Quali sono le stime sull'impatto economico del coronavirus?
«Il perimetro delle attività coinvolte nel lockdown è molto ampio e con una dimensione economica rilevante. L'insieme dei settori industriali e dei servizi sospesi comprende 2,2 milioni di imprese (quasi una su due), con un'occupazione di 7,4 milioni di addetti (44,3%) di cui 4,9 milioni di dipendenti (il 42,1%), un fatturato di 1.380 miliardi (42,8%), un valore aggiunto di 321 miliardi (41%) e un valore delle esportazioni di 280 miliardi (65,8%). In termini di dimensioni aziendali, le imprese che hanno bloccato le attività sono il 48,7% tra le microimprese (quelle con meno di 10 addetti), il 50,4% tra le piccole imprese, il 40,7% tra le medie imprese ed il 34,3% tra le grandi imprese. E questo è solo l'effetto diretto; considerando anche gli effetti indiretti generati dall'impatto negativo che il blocco delle attività dei settori chiusi genera sui settori aperti, l'impatto negativo diventa più ampio. Su questi aspetti l'Istat sta lavorando e il 7 aprile presenteremo le stime di impatto».

A proposito di stime, l'Istat ha annunciato che non diffonderà i dati sulla fiducia di cittadini e imprese in calendario per il 24 aprile. Non è un brutto segnale saltare una rilevazione?

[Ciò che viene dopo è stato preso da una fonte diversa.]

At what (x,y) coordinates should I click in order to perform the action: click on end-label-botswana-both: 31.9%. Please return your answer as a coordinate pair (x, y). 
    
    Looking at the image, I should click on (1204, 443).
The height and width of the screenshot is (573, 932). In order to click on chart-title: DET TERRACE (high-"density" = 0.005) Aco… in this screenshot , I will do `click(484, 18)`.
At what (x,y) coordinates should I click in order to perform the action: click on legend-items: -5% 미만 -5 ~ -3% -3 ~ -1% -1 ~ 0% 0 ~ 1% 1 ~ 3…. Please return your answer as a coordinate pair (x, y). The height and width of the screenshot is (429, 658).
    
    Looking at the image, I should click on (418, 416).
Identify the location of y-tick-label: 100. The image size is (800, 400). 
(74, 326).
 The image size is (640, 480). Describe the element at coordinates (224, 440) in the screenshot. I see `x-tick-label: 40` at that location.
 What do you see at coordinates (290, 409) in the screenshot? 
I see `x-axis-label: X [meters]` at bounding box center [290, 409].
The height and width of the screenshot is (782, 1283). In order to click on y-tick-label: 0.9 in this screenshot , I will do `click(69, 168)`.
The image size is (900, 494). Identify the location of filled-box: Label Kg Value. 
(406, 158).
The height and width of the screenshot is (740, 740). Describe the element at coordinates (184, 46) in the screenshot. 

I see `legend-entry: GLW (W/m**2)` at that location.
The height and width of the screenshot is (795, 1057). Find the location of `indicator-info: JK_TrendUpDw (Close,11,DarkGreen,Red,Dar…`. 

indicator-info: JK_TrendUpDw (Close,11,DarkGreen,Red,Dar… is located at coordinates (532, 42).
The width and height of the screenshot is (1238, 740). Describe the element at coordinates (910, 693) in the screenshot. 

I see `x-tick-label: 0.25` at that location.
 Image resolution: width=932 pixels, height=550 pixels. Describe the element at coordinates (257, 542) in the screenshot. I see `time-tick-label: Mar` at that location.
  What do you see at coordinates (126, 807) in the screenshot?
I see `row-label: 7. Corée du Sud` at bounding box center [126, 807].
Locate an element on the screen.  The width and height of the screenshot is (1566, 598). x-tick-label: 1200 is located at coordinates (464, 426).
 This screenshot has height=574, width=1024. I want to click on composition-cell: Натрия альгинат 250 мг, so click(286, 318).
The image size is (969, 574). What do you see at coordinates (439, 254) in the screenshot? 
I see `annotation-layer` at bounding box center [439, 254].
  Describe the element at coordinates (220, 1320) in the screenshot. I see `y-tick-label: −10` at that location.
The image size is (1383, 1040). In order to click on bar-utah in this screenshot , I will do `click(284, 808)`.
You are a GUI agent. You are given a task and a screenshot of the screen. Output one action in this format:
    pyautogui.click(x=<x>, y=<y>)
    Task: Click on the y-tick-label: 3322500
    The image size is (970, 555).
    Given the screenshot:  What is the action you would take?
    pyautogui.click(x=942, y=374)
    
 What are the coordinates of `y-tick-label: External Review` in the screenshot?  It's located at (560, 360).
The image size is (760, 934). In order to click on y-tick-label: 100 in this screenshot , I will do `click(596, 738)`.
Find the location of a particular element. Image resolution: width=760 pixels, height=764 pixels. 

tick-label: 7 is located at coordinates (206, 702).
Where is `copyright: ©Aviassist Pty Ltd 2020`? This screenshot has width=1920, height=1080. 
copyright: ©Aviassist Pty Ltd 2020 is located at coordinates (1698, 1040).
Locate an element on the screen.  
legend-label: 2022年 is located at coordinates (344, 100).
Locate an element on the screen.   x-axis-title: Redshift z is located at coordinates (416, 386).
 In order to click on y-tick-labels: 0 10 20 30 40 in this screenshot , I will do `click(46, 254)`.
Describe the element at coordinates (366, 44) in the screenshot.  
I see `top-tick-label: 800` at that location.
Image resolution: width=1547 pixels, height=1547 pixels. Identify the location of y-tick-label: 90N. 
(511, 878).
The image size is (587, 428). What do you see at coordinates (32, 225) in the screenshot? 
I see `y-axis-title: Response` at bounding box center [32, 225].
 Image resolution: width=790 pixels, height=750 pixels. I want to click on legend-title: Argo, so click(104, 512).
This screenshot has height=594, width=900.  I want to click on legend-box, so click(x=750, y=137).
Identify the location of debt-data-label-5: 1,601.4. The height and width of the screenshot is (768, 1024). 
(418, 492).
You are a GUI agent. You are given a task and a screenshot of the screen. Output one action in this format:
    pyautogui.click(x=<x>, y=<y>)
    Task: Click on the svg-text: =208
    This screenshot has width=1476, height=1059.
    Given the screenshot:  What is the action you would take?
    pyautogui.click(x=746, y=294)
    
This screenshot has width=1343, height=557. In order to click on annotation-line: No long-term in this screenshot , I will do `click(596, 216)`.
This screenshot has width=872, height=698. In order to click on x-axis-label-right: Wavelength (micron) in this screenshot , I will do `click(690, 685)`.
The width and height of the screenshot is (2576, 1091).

«Per le imprese ci sono problemi tecnici visto che moltissime aziende sono chiuse. Per i consumatori abbiamo ritenuto che a causa dell'assoluta anomalia della situazione sarebbero stati valori non comparabili, un'informazione non significativa. Avremmo scoperto l'acqua calda».

E compito dell'Istat non è misurare la temperatura?
«Ripeto: se il dato è fuori contesto, diventa peggiore della non informazione».